Described at issue ALF-21970
PDF content extractors causing high CPU/memory with some PDFs.
Certain PDFs can cause OOM on the system when content extraction is run on them. It's been found that heap usage can easily be exhausted when attempting to extract the content when several of these files are uploaded at once. Uploading 10 of these files at once will likely cause an DoS.
When affected by this issue, following thread dump will be observed:
java.lang.Thread.State: RUNNABLE
at java.lang.Object.hashCode(Native Method)
at java.util.HashMap.hash(HashMap.java:338)
at java.util.HashMap.put(HashMap.java:611)
at org.apache.pdfbox.pdmodel.PDResources.reverseMap(PDResources.java:658)
at org.apache.pdfbox.pdmodel.PDResources.setXObjects(PDResources.java:332)
at org.apache.pdfbox.pdmodel.PDResources.getXObjects(PDResources.java:269)
at org.apache.tika.parser.pdf.PDF2XHTML.extractImages(PDF2XHTML.java:286)
at org.apache.tika.parser.pdf.PDF2XHTML.extractImages(PDF2XHTML.java:288)
at org.apache.tika.parser.pdf.PDF2XHTML.extractImages(PDF2XHTML.java:288)
at org.apache.tika.parser.pdf.PDF2XHTML.extractImages(PDF2XHTML.java:288)
at org.apache.tika.parser.pdf.PDF2XHTML.extractImages(PDF2XHTML.java:288)

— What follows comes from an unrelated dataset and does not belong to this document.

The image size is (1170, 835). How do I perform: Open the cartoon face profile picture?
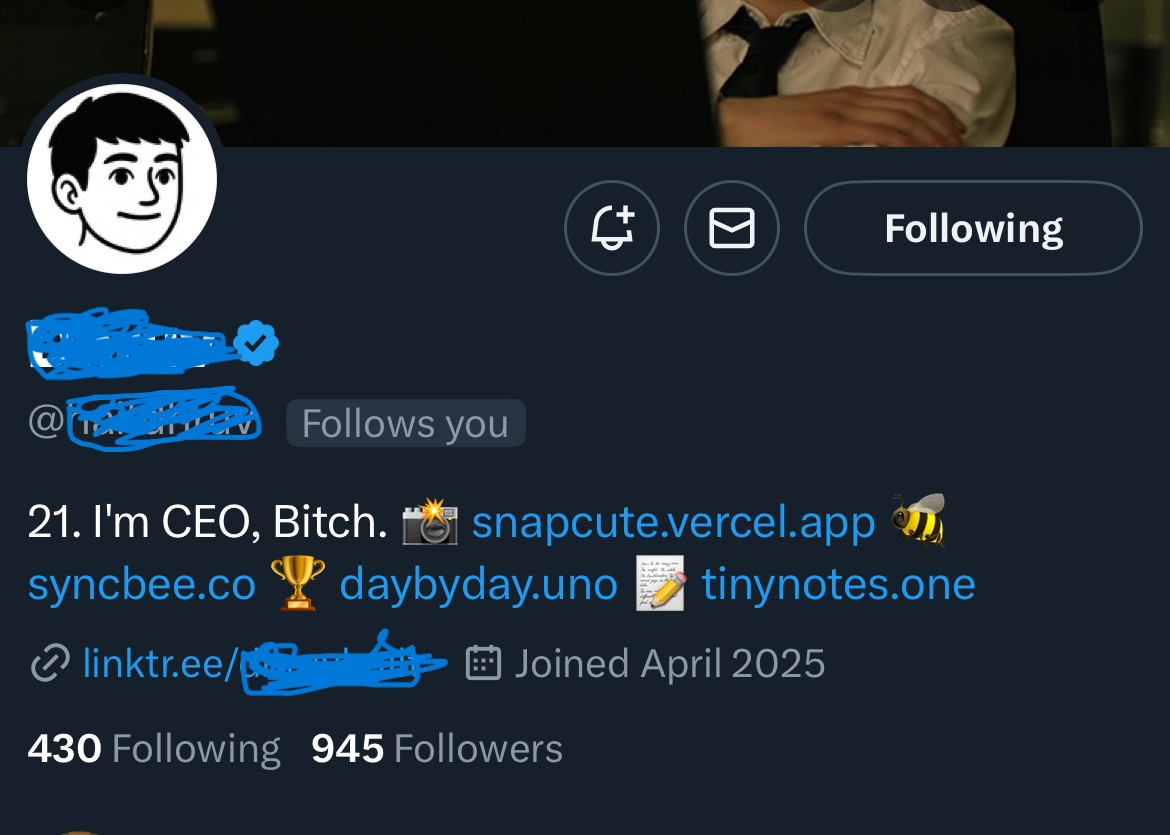click(122, 179)
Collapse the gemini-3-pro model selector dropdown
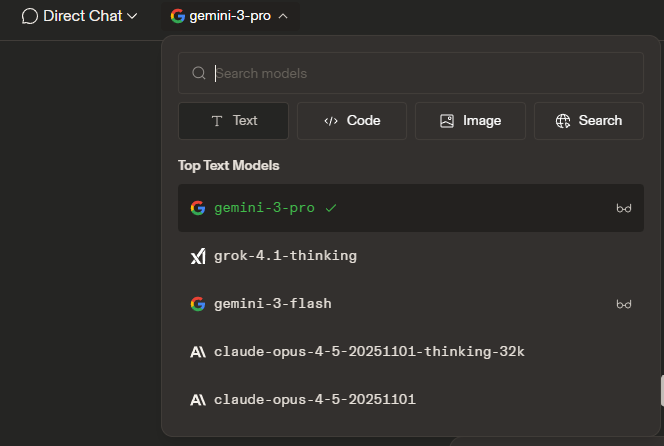Screen dimensions: 664x446 pos(230,16)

at org.apache.tika.parser.pdf.PDF2XHTML.extractImages(PDF2XHTML.java:288)
at org.apache.tika.parser.pdf.PDF2XHTML.extractImages(PDF2XHTML.java:288)
at org.apache.tika.parser.pdf.PDF2XHTML.extractImages(PDF2XHTML.java:288)

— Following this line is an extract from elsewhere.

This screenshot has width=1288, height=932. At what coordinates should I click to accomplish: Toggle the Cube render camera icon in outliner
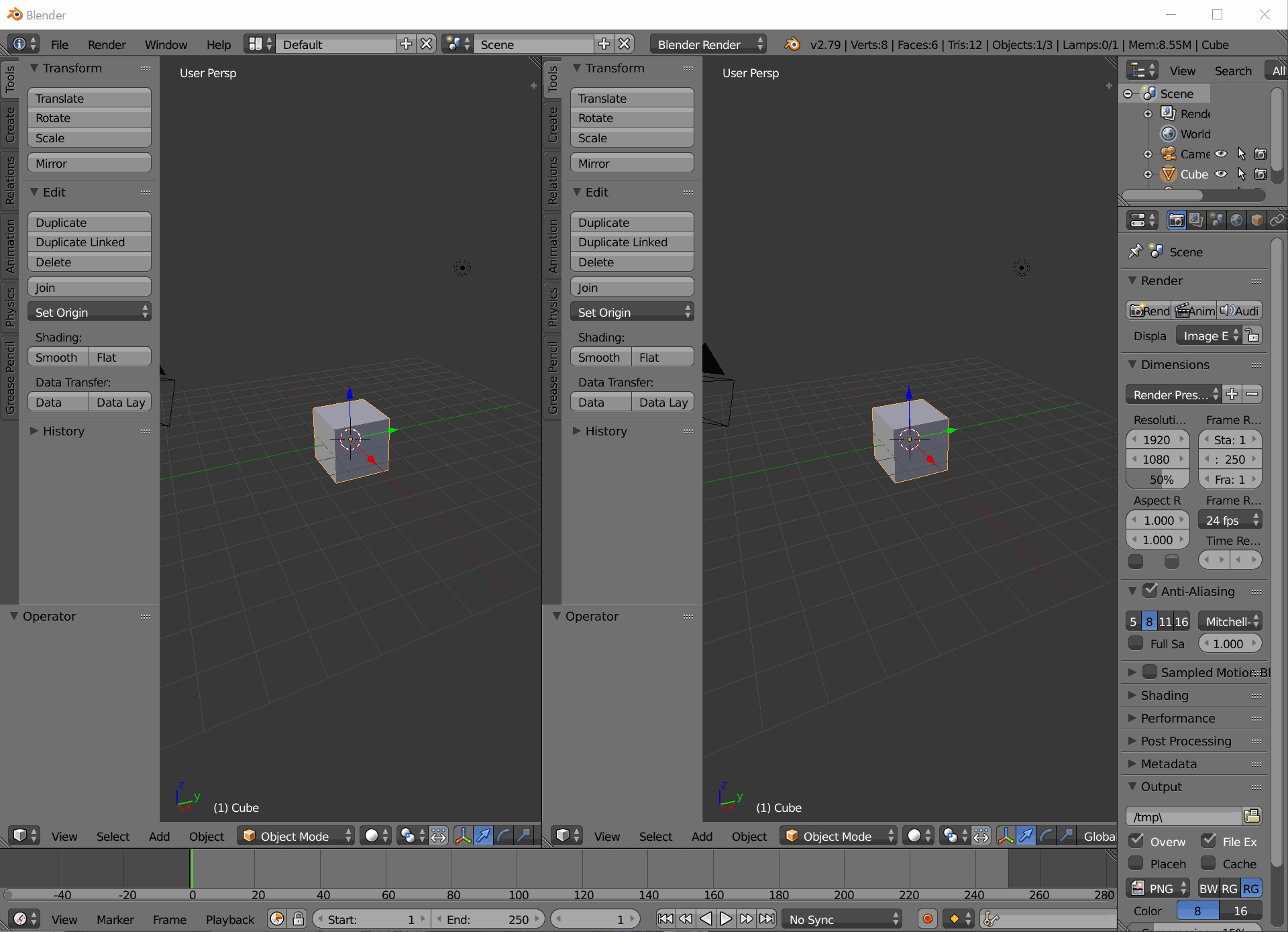[x=1260, y=174]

at org.apache.tika.parser.pdf.PDF2XHTML.extractImages(PDF2XHTML.java:288)
at org.apache.tika.parser.pdf.PDF2XHTML.extractImages(PDF2XHTML.java:288)
at org.apache.tika.parser.pdf.PDF2XHTML.extractImages(PDF2XHTML.java:288)
at org.apache.tika.parser.pdf.PDF2XHTML.extractImages(PDF2XHTML.java:288)
at org.apache.tika.parser.pdf.PDF2XHTML.endPage(PDF2XHTML.java:220)
at org.apache.pdfbox.util.PDFTextStripper.processPage(PDFTextStripper.java:460)
at org.apache.pdfbox.util.PDFTextStripper.processPages(PDFTextStripper.java:383)
at org.apache.pdfbox.util.PDFTextStripper.writeText(PDFTextStripper.java:342)
at org.apache.tika.parser.pdf.PDF2XHTML.process(PDF2XHTML.java:117)
at org.apache.tika.parser.pdf.PDFParser.parse(PDFParser.java:150)
at org.alfresco.repo.content.transform.TikaPoweredContentTransformer.transformInternal(TikaPoweredContentTransformer.java:244)
at org.alfresco.repo.content.transform.AbstractContentTransformer2.transform(AbstractContentTransformer2.java:250)
at org.alfresco.repo.content.transform.AbstractContentTransformer2.transform(AbstractContentTransformer2.java:202)
at org.alfresco.repo.web.scripts.solr.NodeContentGet.execute(NodeContentGet.java:206)
Sample PDF to produce this scenario is provided at Tika-Issue-Full-CPU.PDF
License The patch is licensed under the LGPL v3.0.
State Current patch release is 1.0.0
Compatibility The current version has been developed using Alfresco 201605 and Maven. It's also relevant for Alfresco 201707.
The binary distribution is made of one JAR file to be deployed in Alfresco as an endorsed lib:
You can install it by copying JAR file to $ALFRESCO_HOME/tomcat/endorsed
and re-starting Alfresco.
You can build the artifacts from source code using maven
$ mvn clean package